**YOUR TASK:** In the entries below, find every line with "checkbox" and copy it.

**MATERIAL FOR THIS EXERCISE:**
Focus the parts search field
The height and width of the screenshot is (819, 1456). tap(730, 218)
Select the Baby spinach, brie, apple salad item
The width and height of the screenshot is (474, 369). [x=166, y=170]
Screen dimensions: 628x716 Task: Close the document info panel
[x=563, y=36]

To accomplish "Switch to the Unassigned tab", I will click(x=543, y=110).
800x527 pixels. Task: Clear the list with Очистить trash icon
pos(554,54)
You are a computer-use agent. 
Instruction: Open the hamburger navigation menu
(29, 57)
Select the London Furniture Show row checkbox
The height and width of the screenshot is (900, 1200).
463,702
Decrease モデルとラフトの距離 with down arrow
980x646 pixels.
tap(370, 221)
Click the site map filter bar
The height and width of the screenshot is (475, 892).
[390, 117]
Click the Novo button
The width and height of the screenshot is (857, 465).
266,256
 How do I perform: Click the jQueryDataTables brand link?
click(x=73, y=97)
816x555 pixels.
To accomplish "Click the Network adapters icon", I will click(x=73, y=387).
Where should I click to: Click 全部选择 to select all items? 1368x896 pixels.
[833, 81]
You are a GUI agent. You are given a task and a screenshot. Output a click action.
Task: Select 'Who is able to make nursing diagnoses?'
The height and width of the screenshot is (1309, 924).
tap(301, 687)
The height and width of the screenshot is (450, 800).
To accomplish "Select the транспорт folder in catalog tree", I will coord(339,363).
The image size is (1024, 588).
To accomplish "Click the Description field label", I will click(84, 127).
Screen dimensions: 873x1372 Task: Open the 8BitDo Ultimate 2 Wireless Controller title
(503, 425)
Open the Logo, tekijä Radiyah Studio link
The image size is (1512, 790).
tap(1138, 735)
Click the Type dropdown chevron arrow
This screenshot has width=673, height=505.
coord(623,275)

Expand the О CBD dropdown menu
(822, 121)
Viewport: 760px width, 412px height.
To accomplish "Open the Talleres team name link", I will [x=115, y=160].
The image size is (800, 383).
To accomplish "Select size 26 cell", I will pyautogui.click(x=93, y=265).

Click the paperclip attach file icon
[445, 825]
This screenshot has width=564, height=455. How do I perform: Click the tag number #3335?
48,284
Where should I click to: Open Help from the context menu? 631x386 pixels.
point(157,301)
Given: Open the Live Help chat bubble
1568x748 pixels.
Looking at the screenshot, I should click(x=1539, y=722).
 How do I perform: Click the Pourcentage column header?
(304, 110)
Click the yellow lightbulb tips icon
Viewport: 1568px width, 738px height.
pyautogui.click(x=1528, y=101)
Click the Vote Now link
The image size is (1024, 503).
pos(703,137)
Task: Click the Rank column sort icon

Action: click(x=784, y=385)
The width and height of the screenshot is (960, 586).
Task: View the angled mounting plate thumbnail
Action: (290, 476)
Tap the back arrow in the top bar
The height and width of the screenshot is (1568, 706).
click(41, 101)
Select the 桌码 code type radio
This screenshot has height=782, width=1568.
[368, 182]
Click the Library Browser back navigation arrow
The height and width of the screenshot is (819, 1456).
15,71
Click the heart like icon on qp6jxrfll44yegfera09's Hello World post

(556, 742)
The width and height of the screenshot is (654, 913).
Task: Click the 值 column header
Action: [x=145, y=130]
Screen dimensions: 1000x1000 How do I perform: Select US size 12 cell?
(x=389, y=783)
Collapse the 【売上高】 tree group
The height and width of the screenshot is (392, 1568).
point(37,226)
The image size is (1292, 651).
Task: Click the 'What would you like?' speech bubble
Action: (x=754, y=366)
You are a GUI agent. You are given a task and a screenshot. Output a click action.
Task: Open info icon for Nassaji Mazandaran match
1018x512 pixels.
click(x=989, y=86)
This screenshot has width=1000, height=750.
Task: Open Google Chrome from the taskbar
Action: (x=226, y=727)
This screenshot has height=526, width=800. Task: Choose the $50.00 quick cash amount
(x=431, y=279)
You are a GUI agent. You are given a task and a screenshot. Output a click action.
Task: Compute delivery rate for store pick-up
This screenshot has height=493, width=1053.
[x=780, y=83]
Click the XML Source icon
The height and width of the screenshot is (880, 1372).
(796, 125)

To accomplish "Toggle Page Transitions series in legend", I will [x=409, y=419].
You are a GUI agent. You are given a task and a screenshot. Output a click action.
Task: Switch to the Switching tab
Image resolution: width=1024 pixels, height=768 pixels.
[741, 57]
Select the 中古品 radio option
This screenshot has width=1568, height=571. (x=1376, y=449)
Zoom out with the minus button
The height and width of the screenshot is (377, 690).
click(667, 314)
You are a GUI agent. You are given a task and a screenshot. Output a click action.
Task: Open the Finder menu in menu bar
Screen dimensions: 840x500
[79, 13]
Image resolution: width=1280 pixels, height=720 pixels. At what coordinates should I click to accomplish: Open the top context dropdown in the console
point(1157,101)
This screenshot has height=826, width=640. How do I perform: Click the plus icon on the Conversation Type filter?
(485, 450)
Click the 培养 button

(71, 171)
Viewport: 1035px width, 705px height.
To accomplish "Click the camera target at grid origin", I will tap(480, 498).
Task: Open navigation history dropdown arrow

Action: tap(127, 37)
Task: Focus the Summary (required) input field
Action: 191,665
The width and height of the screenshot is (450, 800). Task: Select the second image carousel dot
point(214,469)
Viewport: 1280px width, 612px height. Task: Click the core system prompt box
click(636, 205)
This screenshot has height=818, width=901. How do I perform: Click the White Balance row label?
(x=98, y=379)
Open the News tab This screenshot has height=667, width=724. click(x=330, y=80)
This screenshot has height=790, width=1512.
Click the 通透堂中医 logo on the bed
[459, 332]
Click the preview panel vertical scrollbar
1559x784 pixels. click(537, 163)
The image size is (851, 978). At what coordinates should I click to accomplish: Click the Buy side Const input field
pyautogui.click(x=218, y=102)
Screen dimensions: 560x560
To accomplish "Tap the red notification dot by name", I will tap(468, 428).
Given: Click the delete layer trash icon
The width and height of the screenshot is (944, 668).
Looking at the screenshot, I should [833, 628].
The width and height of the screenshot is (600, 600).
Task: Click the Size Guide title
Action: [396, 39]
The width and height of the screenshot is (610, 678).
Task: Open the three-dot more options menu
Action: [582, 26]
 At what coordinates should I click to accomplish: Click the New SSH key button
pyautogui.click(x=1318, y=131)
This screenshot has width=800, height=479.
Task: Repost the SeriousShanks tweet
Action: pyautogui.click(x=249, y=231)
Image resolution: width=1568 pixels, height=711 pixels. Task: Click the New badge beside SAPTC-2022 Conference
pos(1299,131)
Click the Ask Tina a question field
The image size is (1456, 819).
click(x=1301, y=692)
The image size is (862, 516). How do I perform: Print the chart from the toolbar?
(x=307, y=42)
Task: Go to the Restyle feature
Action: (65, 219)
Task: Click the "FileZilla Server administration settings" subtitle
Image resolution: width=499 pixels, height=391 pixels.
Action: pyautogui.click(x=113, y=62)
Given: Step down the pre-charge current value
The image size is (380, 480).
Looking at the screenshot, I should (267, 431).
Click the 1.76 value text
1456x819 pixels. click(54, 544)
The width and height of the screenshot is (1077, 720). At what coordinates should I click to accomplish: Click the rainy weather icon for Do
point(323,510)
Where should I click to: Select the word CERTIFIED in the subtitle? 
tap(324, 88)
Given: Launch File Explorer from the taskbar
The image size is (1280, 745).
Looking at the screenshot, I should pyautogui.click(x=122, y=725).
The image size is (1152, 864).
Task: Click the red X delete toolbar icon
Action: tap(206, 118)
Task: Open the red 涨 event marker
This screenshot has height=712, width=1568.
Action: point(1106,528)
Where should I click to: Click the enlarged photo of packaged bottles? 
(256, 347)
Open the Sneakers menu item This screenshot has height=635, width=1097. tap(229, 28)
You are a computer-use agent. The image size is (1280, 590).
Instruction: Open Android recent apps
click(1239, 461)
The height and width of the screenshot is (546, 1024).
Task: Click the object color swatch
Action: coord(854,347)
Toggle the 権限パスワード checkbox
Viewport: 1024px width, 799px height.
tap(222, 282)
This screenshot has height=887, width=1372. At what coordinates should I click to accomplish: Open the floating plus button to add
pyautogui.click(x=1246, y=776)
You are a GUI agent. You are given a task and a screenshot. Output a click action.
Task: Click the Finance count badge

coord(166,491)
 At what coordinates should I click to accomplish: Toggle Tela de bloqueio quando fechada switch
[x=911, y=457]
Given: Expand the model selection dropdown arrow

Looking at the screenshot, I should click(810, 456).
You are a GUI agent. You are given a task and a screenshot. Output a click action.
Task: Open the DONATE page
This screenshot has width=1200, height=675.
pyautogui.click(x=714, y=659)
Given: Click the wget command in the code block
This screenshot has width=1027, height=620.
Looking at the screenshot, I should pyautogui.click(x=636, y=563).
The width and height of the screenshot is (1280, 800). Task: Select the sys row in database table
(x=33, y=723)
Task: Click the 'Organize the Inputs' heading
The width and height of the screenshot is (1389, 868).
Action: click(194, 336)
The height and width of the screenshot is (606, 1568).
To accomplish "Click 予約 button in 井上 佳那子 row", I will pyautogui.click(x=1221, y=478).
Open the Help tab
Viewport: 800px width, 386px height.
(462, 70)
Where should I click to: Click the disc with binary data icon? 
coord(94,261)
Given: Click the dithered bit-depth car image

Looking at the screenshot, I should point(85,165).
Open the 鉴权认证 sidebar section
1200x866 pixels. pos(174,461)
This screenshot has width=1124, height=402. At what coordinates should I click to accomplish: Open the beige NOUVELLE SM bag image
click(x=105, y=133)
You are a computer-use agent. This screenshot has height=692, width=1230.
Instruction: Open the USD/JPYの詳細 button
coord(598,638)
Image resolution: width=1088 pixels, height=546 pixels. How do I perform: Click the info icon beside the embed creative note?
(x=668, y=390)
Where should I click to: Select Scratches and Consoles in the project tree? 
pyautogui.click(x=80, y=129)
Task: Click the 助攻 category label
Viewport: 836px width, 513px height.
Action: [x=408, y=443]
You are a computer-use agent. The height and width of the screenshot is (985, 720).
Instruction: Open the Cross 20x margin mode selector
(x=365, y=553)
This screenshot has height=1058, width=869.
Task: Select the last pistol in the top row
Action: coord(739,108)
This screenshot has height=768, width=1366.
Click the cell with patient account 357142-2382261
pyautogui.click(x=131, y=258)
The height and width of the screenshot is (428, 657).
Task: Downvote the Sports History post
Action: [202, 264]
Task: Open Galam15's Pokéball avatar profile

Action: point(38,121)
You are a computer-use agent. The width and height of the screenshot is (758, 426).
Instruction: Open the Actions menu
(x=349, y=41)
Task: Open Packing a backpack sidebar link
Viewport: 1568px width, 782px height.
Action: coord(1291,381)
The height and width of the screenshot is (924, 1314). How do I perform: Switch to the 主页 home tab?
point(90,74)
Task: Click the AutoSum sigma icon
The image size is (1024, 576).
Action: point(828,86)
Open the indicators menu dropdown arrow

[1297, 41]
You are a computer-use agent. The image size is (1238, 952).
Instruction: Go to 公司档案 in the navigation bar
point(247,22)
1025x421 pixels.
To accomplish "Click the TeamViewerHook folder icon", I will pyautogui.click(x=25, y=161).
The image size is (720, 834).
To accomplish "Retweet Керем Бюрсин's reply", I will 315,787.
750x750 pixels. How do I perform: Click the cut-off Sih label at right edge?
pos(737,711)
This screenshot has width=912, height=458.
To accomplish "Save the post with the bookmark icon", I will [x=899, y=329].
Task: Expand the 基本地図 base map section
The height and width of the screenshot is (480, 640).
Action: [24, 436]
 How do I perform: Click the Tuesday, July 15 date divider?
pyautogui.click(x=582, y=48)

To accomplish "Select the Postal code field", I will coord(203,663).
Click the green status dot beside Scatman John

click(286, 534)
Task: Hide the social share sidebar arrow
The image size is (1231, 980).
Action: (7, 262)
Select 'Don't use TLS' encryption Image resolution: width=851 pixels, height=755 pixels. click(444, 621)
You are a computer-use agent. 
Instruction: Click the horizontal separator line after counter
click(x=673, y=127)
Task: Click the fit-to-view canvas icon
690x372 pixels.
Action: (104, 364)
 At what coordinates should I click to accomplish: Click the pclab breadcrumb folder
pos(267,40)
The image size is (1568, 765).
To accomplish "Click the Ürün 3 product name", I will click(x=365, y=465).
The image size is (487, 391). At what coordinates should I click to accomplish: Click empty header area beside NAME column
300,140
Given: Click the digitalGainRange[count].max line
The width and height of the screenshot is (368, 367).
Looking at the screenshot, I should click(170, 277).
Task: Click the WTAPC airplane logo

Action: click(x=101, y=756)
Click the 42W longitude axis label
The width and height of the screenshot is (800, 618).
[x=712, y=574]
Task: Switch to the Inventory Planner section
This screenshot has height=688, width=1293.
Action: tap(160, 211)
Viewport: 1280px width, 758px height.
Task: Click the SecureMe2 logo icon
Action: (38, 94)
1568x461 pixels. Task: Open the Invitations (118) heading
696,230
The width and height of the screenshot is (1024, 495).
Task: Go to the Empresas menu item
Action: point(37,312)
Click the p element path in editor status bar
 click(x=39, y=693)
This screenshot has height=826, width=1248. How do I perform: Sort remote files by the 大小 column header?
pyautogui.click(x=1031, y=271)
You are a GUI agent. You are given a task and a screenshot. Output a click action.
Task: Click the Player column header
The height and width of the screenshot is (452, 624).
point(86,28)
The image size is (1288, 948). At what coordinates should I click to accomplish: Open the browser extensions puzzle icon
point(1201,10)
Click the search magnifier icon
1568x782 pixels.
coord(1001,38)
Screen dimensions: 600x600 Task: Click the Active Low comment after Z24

**EXERCISE SOLUTION:**
Select the London Furniture Show row checkbox
Toggle the 権限パスワード checkbox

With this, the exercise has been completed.